> [Exercise instructions]: Transcribe exactly, and only, the lines running from the one that contains "Click the Jogue Agora button" through the last line of the material. No pictures.

------------------------------------------------------------

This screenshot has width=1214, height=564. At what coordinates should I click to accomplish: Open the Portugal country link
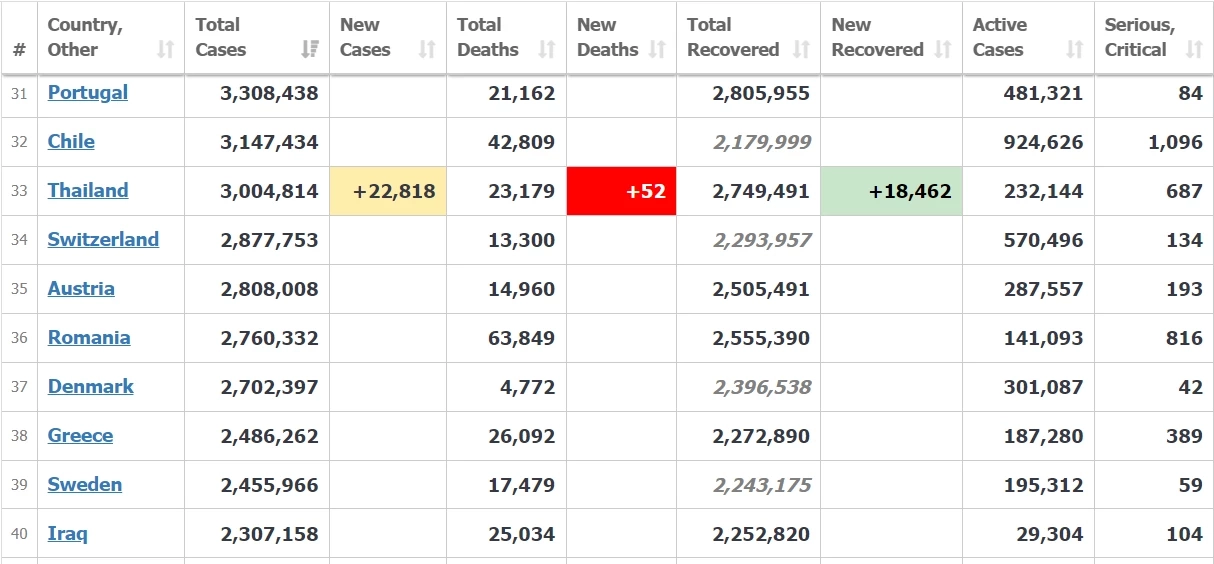[88, 93]
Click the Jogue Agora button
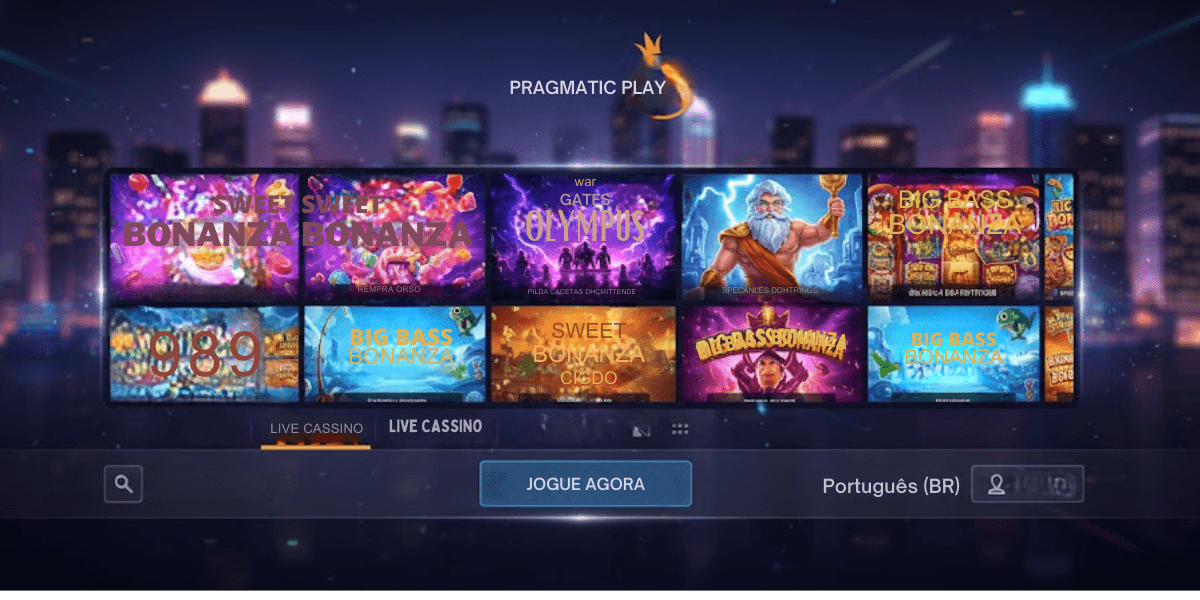The height and width of the screenshot is (600, 1200). 585,484
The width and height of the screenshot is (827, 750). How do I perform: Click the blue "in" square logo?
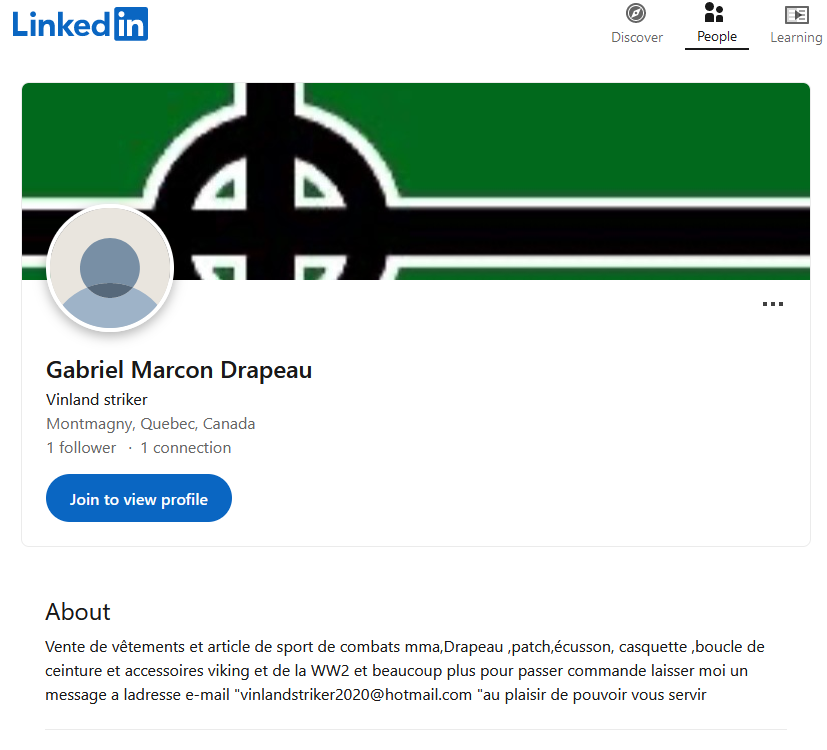coord(131,24)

------------------------------------------------------------

> [Expected answer]:
Click the Jogue Agora button
The height and width of the screenshot is (600, 1200). 585,484
The width and height of the screenshot is (827, 750). How do I perform: Click the blue "in" square logo?
coord(131,24)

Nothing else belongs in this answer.